Having read the policy document, if I were a Tory I’d be glad that the public eye was diverted. It is an ill-though-out, even deceitful, document - a bit of tinkering dressed up as a revolution, just like the Cameroon plans on the Welfare State, highlighted in Chapter 12 of my book as nothing more than a bit of re-routing of taxpayers’ money.
The present document trumpets:
“The country that provides the closest model for what we wish to do is Sweden”.
Oh yeah? The main feature of the Swedish system is an education voucher available to the parents of each child to spend on education. The voucher, which is a specific amount equating to 85 per cent of the per-pupil cost at state schools, can be used at any school which accepts vouchers, including fully independent schools, new or old and profit-making or not (company owned schools are the most common independents), as well as state-run municipal schools.
In contrast, the Cameroon proposals do nothing of the sort. They will encourage the building of new academies (which they call “independent state schools”) in deprived areas which will “depend for their funding on the willingness of parents to send their children to them”. It is crystal clear that this does not enable individual parents to select the school of their choice, private or state. The money will not follow the choice of the parent, yet the document says:
“This is a per-pupil grant, which follows every pupil to the school that he or she attends”.

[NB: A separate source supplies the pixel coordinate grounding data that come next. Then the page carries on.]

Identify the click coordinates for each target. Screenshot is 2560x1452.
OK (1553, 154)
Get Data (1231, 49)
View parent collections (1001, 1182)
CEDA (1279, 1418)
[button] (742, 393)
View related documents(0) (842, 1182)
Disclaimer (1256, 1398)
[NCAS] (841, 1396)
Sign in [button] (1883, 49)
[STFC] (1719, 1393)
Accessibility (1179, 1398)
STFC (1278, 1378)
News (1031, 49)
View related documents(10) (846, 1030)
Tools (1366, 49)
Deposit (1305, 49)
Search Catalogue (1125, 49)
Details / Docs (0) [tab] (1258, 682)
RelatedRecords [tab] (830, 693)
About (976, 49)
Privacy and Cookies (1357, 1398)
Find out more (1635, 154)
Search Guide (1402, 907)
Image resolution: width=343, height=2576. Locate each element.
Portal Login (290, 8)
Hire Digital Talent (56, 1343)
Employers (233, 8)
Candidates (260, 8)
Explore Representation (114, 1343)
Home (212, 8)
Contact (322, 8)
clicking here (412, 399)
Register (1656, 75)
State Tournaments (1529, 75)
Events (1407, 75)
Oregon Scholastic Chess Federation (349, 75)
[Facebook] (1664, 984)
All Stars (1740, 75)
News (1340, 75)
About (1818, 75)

All this amounts to is the building of more state schools to give parents a marginally more meaningful say than they have at present, which is almost negligible.
To talk of this as following Sweden is a travesty – and Sweden itself is probably behind Denmark and Holland on providing choices to parents.
Oh – I nearly forgot the Pupil Premium – a bizarre proposal for the taxpayer to spend more on “educating” those who come from “disadvantaged” homes. And either they do or they don’t; there’s no scale of deprivity, or should I say depravity? The likeliest indicator of this yes or no deprivity for the purpose of the Pupil Premium is guess what – qualification for free school meals!
If the Cameroons win the day (60 years into the modern Welfare State, with no reduction in deprivity to show for it) a fiasco much bigger than the tax-credit scams is on the cards.